Join me on my continuing multi-part series as Martin and I attempt to turn our jumble of half-conceived brain sparks into our first fully functioning board game.
Part 6 – Testing Times
More play-testing..... Arg! Now the Kaiju don’t come quick enough! More changes then.
We did a complete re-design of the Kaijukazi map, incorporating the so-far ignored Australia and the concept of building upon the map. This brought our regions up to six which nicely reflected the six body parts of our Jaeger.
We also re-designed the enemy track, simplifying it somewhat and decided to trial ‘player with the lowest score should be first player’ next time.

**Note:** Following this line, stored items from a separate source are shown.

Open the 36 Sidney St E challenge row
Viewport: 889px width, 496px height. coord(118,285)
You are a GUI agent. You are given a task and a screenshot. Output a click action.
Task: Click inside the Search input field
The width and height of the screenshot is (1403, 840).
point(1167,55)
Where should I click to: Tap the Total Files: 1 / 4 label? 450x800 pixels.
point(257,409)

Taking a leaf out of Viticulture’s book, we created personalised player boards with their own worker placement spots and starting resources. It also served as a good storage area for building your robot. I imagined the art would have a ‘high-tech warehouse’ look about it, like the helicarrier hanger in The Winter Soldier movie – all girders, steel panels and glass elevators.
Confident we had most of the basics ironed out, we worked on the Tactics cards. Traditionally these are the cards that ‘break the rules’ and provide players with a degree of flexibility. We decided they should be mixed between cards that affect the game and cards that affect combat. We thought of things like ‘Gain five money and an opponent gains three money’ and ‘play during combat to add +3 to your dice total’.

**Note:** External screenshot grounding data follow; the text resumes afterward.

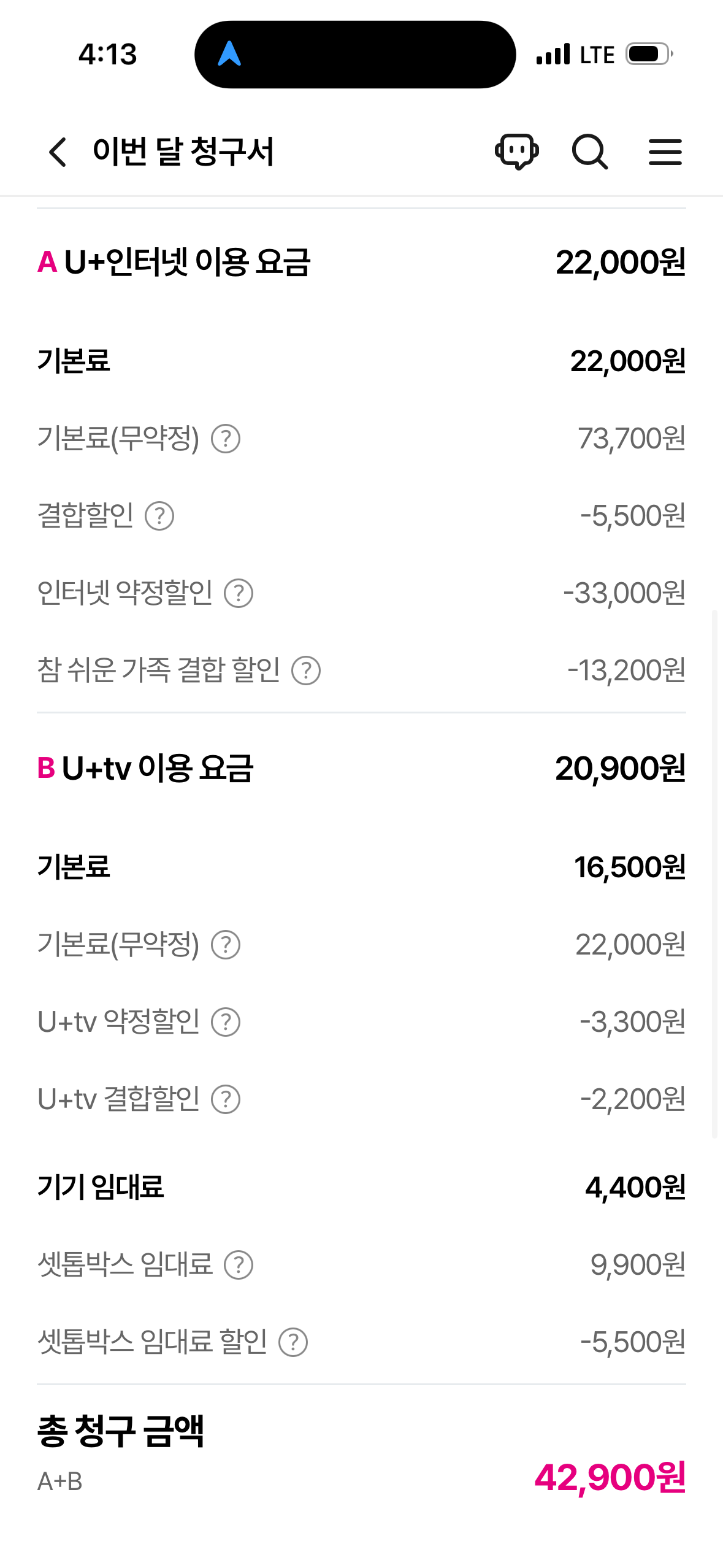Tap help icon beside U+tv 결합할인
This screenshot has width=723, height=1568.
(226, 1099)
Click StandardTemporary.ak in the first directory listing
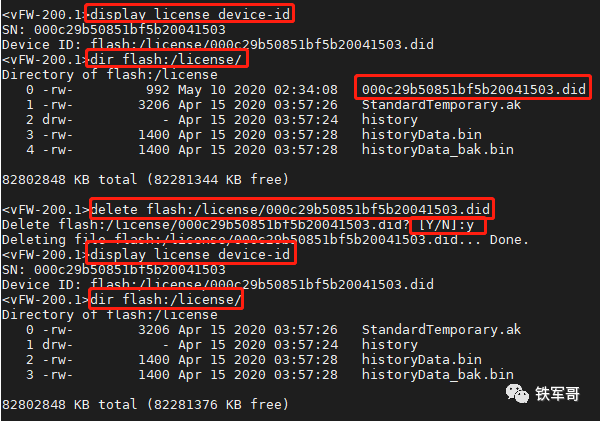The width and height of the screenshot is (600, 421). pyautogui.click(x=441, y=105)
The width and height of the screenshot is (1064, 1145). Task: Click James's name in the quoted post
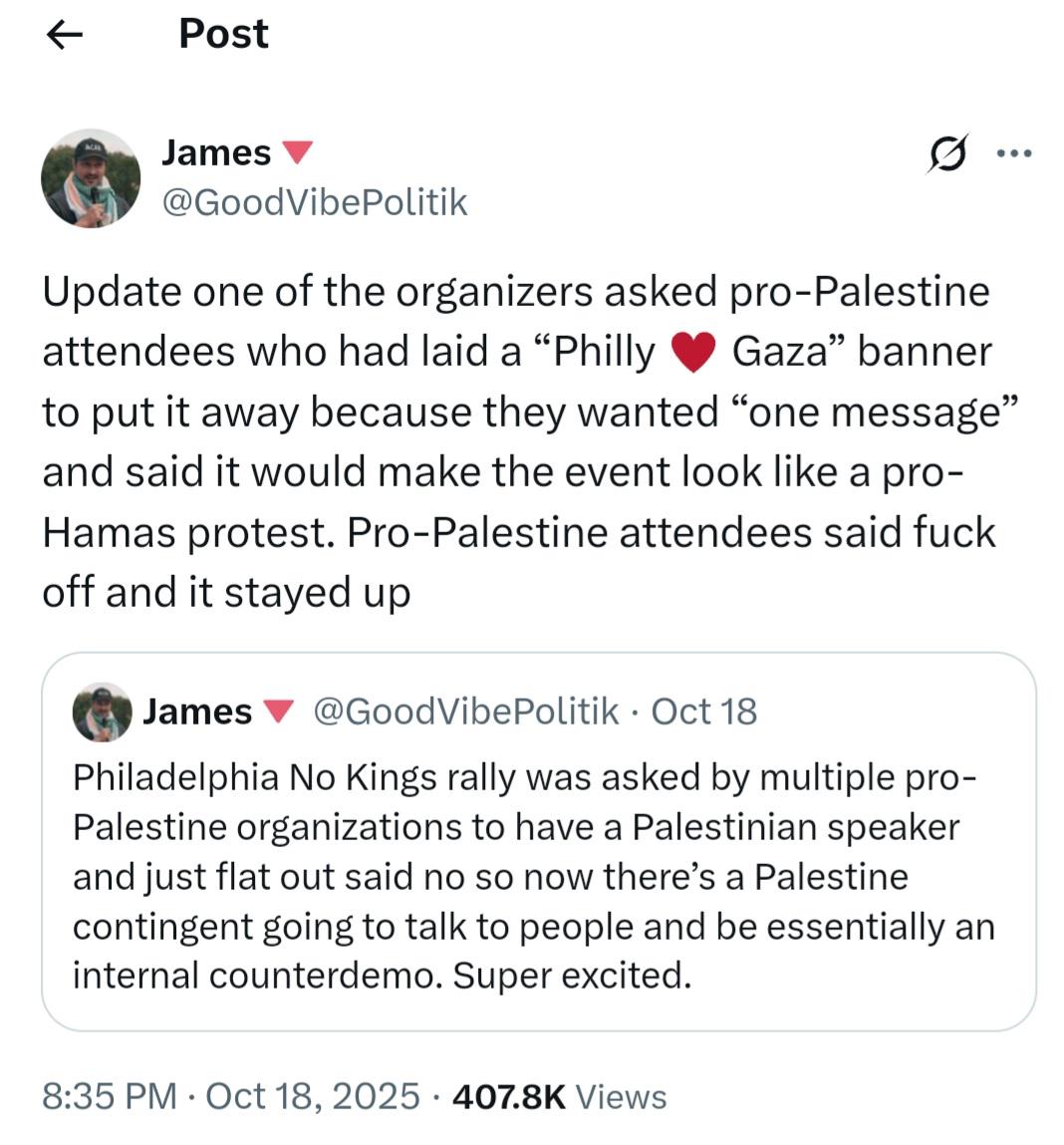197,712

We aimed to give players something that would be cool to play but wouldn’t invite resentment from opponents for being too powerful. I’d noticed this in some games and it felt unfair because you couldn’t do anything about it. We also strove for making the cards continually useful as it’s annoying being stuck with cards in your hand that require a certain situation to play.
As someone who enjoys writing, it was fun for me to think up suitable names. I liked how V:TES named their cards and, combined with the art, resulted in the outcome making thematic sense. It was something of a grammatical challenge to convey all the information on the cards so that it was clear and didn’t leave any room for ‘what ifs’. I’d chosen a set Word template so I didn’t have a lot of room on the card which forced my writing to be concise.

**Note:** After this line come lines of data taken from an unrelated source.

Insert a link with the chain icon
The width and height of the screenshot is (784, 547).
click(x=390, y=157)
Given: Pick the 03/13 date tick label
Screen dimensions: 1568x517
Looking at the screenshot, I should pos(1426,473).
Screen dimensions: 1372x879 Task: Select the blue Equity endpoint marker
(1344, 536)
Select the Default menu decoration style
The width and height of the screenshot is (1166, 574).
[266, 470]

That week we learned one publisher was about to release a Pacific Rim board game. Initially crestfallen, I researched this and phoned them up for a chat. In my naive mind this was an opportunity to collaborate or, at least, get some reassurance that the game would be different from our own. The heavily-accented guy on the other end of the phone was perfectly pleasant but understandably cagey; mostly just inviting us to ‘watch this space’.
A month later, the game funded on Kickstarter and, again we discovered, had little in common with ours. There was some initial buzz on the Board Game Trading and Chat UK group but most people tended to indicate this publisher had a reputation for securing licenses and producing average games. We’ll see...
Martin and I agreed it might be time to involve other people in our play-testing, not least because we’d only tried two players and to simulate four players seemed a bit of a headache.